HTTP status code 405: The amount of data reported reaches the upper limit that you specify.
You can increase the upper limit in the Quota configuration section of the Cluster Configurations tab.
HTTP status code 406: The cluster collection feature is disabled.
You can enable cluster collection in the Ingestion Configuration section of the Cluster Configurations tab.
HTTP status code 400: The data format is not supported.
The value of the Content-Type header can only be
application/json
,application/x-thrift
, orBad Request
.Examples:
Both the key and value of a tag must be in the string format, but the reported value is a JSON array.
The spans must be in the JSON array format, but the reported data is a JSON object.
Troubleshoot issues based on the returned HTTP error message
If the following message appears, APISIX fails to report data by using OpenTelemetry:
The origin server did not find a current representation for the target resource or is not willing to disclose that one exists.

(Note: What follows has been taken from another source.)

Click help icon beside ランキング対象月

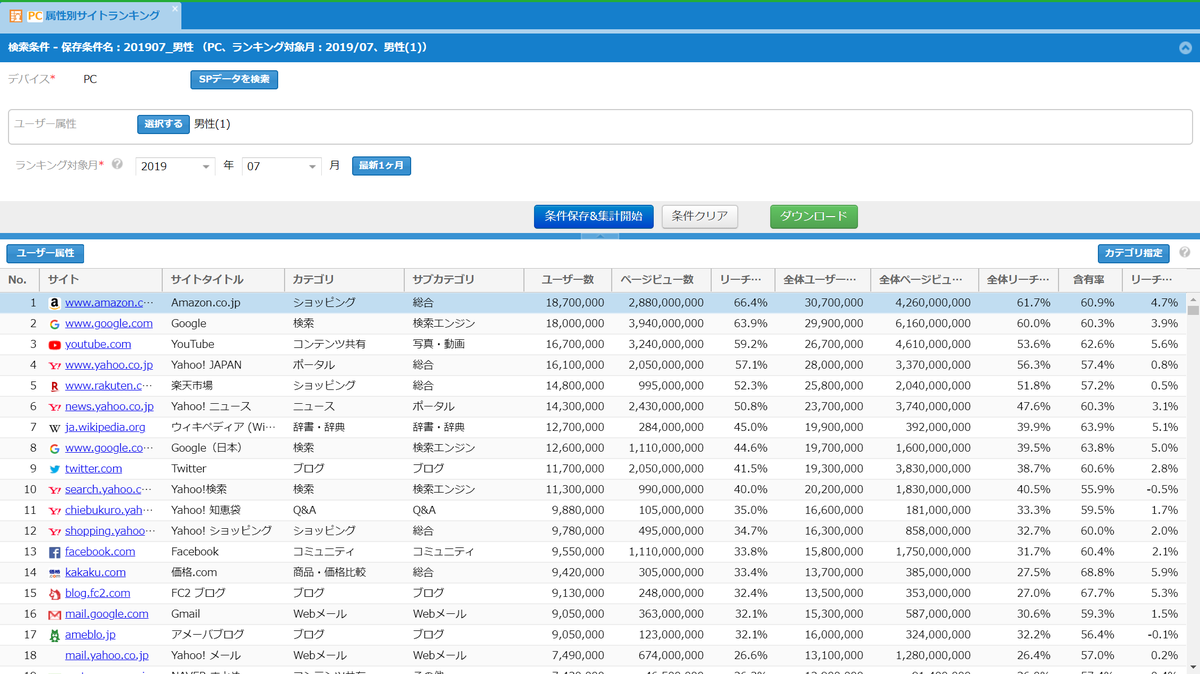[117, 165]
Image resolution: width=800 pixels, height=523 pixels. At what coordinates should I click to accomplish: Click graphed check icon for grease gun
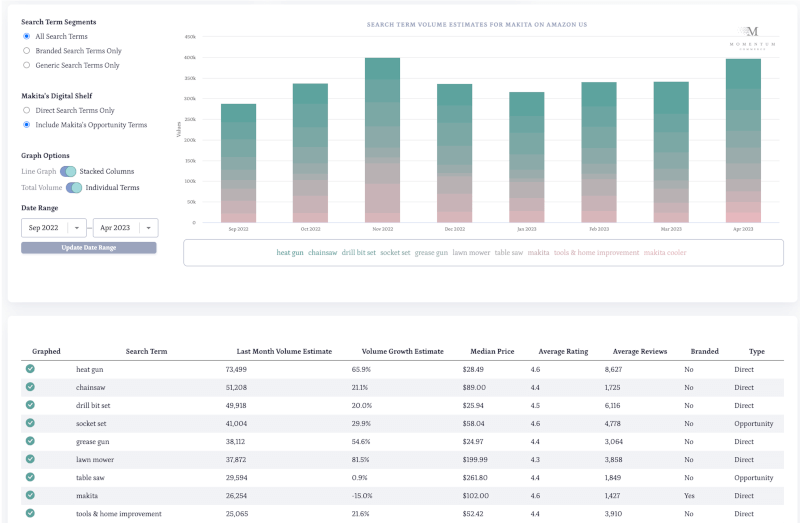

APISIX cannot directly report data to Managed Service for OpenTelemetry by using OpenTelemetry. You must use OpenTelemetry Collector to forward data to Managed Service for OpenTelemetry.
Troubleshoot issues if data fails to be reported over gRPC
If you report data over gRPC, you can check the returned gRPC status code in the Managed Service for OpenTelemetry console or log files. For more information about gRPC status codes, see Status codes and their use in gRPC.
This section describes how to troubleshoot common gRPC-related issues.
The reporting times out
Error message:
Failed to export spans. The request could not be executed. Full error message: timeout
Troubleshooting:
Check the network connectivity.
Increase the timeout period for reporting data by using an SDK or agent based on your business requirements.
The permission verification fails
Error message:
Failed to export spans. Server responded with gRPC status code 7. Error message:
Troubleshooting:
Check whether the value of the Authentication field in the gRPC request header is consistent with the authentication token in the Managed Service for OpenTelemetry console.
MeterSender of the SkyWalking client reports an error
Error message:
MeterSender : Send meters to collector fail with a grpc internal exception. org.apache.skywalking.apm.dependencies.io.grpc.StatusRuntimeException: UNIMPLEMENTED: Method not found: skywalking.v3.MeterReportService/collect
Cause: The SkyWalking client sends metrics to the Managed Service for OpenTelemetry server.
Solution: Disable the SkyWalking client from reporting metrics.
Troubleshoot issues if the trace data in the console is not as expected
Use the agent or SDK for SkyWalking to report data
Why are the events of some frameworks and middleware in an application not tracked?
Check whether some of the framework plug-ins in the plug-in path of the SkyWalking agent are not tracked. Check whether the versions of these plug-ins are the same as those of the frameworks used in the application.
For example, the plug-in path of SkyWalking v8 or later is ${agent-path}/agent-8.x/plugins. If no plug-in is available in the plugins directory, you can copy the required plug-ins in the bootstrap-plugins or optional-plugins folder to the plugins directory, or download the required plug-ins in the community.
Check whether only the SkyWalking agent is added to the application. Conflicts may occur in the instrumentation logic if you add multiple agents to the application.
Why is my trace broken?
Check whether asynchronous tracing is used. For more information about how to resolve a broken trace in asynchronous tracing, see Trace Cross Thread.
Why is the length of my entire trace shorter than expected?
You can increase the maximum number of spans that can be reported by the SkyWalking agent by modifying the value of collector.agent.service_graph.batch_size in the ${agent-path}/agent-8.x/config/agent.config file.
Use the agent or SDK for OpenTelemetry to report data
Why is my trace broken?
Check whether asynchronous tracing is used. To resolve a broken trace in asynchronous tracing, we recommend that you update the version of OpenTelemetry or use the SpanLinks API of OpenTelemetry. You can specify a span as the parent span of another span to correlate the two spans, or explicitly pass the trace context to another application based on context propagation.